I am trying to figure out a solution to a unique problem.
I am trying to calculate the contribution to year over year change (over quarters) in the sales of a shop, highlighting the contribution of 3 areas:
- Number of people coming into the shop = (a)
- Conversion (number of buyers who come into the store and end up buying) = (b)
- Average sales price of items sold = (c)
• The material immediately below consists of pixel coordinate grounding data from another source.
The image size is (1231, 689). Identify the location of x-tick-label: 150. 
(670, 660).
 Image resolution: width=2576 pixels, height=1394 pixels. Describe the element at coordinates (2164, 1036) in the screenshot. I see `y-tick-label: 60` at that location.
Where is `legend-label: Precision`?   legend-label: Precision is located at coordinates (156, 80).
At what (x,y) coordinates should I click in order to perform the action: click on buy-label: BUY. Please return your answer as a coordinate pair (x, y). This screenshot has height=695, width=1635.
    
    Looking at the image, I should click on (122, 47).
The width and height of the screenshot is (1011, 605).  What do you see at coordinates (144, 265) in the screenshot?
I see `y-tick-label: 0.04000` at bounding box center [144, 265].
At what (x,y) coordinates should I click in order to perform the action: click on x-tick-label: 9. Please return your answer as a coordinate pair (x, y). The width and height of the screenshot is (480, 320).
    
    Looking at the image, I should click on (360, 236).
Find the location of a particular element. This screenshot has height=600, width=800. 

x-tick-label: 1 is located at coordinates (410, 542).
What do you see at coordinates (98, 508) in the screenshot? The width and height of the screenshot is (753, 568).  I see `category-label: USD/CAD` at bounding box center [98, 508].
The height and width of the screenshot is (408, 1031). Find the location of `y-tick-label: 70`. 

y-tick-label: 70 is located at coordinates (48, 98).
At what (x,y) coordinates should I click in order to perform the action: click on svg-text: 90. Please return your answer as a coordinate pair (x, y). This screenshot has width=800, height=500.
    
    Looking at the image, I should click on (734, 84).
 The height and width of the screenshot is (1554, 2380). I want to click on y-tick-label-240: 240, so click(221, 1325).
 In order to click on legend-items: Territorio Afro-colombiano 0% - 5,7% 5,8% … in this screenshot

Essentially the above 3 points can be summarized into:
Total Sales = (a) * (b) * (c)
If the below is true:
- Q1: Year over year sales of 10%
- Q2: Year over year sales of 20%
How can I build a contribution to growth walk, where I break down how much each aspect (traffic, conversion, average sales price) had in the 10ppt difference between Year over year in Q1 to Q2?
Is there a way of breaking this down into 3 numbers (one each for (a), (b) and (c)) where I show the contribution each had to the 10ppt difference?
Below is a concrete example with numbers, in case that helps with understanding:
- 2014 Q1: Sales of 100 dollars. 1000 customers, conversion of 10%, average sales price of 1 dollar
- 2015 Q1: sales of 110 dollars. 2000 customers, conversion of 5%, average sales price of 1.1 dollars
- 2014 Q2: Sales of 150 dollars. 1500 customers, conversion of 20%, average sales price of 0.5 dollars
- 2015 Q2: Sales of 180 dollars. 2000 customers, conversion of 15%, average sales price of 0.6 dollars
Any help would be greatly appreciated!
Thanks,
D
Best Answer
This sounds like more a question of interpretation than of mathematics, but my intuition is to take the logarithm of everything. So, if the parameters in one quarter were $s_1 = a_1b_1c_1$ and those in the second quarter were $s_2 = a_2b_2c_2$, then we can also write
$$ \log s_1 = \log a_1 + \log b_1 + \log c_1 \\ \log s_2 = \log a_2 + \log b_2 + \log c_2 $$
and you should find that the percentages are easier to define. For instance, with your $2014$ numbers, from the first quarter to the second, we have
$$ \log 100 = \log 1000 + \log 0.1 + \log 1 \\ 2 = 3 + (-1) + 0 $$
as compared to
$$ \log 150 = \log 1500 + \log 0.2 + \log 0.5 \\ 2.176 = 3.176 + (-0.699) + (-0.301) $$
The log of the total sales went up $0.176$, of which increase in customers accounted for $0.176$, increase in conversion accounted for $0.301$, and increase (negative) in sales price accounted for $-0.301$. The percentage breakdown would be increase in customers representing $100$ percent, increase in conversion representing $301/176\cdot 100 \doteq 171$ percent, and increase (negative) in sales price representing $-171$ percent.
A scenario where each component accounted for a positive increase would be as follows. Suppose that in the second quarter, we instead had
$$ \log 210 = \log 1250 + \log 0.12 + \log 1.4 \\ 2.322 = 3.097 + (-0.921) + 0.146 \\ $$
In this case, we would have an increase in log sales of $0.322$, of which $0.097$ came from customer count, $0.079$ came from conversion, and $0.146$ came from sales price, resulting in a percentage split of approximately $30$, $25$, and $45$ percent, respectively.
EDIT: I fixed the numerical values in the second example, some of which were in error. Sorry about that!